> **Exercise objective**
Below are entries; count the lines containing the string "checkmark". The answer is that number alone.

> **Stored items from a collection**
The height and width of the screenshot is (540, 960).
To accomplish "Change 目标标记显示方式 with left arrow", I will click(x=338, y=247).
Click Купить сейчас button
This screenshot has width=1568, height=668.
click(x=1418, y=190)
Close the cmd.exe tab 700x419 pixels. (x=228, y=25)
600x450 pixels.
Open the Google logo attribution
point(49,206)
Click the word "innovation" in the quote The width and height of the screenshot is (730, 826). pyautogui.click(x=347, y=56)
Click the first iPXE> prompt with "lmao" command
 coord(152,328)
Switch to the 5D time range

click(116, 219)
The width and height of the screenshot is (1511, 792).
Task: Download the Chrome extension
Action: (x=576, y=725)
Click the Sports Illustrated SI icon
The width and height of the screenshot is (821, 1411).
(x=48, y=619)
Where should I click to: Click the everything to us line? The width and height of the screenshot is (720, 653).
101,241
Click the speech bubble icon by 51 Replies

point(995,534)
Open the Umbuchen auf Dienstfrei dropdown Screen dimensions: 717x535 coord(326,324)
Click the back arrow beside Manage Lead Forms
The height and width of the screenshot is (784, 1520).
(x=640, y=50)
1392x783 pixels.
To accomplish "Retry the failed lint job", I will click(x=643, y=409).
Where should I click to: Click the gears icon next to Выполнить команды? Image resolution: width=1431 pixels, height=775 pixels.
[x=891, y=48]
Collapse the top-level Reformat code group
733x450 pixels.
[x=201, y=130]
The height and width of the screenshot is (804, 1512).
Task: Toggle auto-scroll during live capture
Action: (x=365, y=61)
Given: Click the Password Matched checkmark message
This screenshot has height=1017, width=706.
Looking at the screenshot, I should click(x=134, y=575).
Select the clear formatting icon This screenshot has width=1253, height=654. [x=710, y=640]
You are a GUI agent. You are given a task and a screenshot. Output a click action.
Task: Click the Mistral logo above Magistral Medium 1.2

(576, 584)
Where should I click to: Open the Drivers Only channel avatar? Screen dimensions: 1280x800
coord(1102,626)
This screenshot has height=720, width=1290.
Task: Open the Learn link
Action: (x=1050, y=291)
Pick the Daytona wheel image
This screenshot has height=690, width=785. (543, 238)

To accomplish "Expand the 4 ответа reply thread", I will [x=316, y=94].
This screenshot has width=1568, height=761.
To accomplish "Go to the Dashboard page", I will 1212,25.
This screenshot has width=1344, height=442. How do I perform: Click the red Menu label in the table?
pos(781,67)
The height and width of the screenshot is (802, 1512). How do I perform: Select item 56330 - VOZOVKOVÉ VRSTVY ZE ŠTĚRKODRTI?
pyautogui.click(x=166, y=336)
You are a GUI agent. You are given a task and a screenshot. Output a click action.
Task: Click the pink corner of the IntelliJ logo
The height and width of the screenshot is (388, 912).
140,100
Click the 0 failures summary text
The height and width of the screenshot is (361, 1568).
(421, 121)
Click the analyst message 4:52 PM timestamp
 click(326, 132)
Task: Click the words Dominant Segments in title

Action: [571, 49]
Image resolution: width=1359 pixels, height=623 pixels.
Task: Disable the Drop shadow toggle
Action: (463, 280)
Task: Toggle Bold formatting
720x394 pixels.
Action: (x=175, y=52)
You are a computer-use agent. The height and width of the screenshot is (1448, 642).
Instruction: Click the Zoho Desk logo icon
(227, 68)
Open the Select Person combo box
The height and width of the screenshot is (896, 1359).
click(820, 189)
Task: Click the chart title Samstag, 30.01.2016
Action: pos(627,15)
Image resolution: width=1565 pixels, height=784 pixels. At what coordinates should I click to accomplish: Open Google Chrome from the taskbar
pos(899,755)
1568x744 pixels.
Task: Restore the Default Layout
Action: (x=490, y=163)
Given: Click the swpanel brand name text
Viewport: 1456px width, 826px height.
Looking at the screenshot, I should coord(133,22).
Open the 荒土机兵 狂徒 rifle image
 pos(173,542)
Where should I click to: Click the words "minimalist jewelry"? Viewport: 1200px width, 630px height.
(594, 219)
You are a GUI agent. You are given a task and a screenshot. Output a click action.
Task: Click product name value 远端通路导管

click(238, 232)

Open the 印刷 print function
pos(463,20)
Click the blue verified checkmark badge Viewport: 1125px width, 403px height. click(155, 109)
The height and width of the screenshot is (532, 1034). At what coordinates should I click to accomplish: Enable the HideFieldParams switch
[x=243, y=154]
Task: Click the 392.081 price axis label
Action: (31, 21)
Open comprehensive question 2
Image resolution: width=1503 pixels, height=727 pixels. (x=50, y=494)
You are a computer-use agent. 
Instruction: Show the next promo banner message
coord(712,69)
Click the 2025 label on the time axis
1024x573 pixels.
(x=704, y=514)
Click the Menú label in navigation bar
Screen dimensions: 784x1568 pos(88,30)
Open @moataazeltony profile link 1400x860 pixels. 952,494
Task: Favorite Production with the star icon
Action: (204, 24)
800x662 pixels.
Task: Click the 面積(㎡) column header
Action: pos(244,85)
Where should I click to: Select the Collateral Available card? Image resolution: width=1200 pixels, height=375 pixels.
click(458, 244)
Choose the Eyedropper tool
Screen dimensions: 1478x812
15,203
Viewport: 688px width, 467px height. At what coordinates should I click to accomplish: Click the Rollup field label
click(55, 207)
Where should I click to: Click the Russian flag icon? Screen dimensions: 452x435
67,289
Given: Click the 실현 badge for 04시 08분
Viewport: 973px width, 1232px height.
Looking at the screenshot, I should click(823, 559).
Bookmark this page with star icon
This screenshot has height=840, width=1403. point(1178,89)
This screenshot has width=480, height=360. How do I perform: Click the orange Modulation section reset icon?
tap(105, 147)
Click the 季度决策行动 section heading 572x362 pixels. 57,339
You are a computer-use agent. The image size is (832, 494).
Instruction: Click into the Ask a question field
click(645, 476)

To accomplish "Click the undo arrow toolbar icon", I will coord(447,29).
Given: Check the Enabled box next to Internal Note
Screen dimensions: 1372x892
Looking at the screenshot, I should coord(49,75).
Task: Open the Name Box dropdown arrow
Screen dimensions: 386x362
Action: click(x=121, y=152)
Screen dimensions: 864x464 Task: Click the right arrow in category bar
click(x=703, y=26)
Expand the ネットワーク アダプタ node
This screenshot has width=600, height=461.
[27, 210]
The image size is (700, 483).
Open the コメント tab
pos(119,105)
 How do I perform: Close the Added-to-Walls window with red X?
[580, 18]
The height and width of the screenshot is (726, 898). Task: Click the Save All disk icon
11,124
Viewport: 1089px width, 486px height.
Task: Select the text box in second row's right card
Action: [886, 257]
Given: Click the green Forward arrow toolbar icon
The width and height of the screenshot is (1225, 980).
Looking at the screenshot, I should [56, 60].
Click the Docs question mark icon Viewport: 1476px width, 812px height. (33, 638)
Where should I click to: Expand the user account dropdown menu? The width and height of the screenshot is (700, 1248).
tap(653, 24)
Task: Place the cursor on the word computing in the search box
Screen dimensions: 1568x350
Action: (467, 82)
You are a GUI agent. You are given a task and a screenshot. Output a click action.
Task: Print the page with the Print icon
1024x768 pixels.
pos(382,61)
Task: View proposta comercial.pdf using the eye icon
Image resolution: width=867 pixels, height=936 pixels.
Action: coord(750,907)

> **Response to this exercise**
2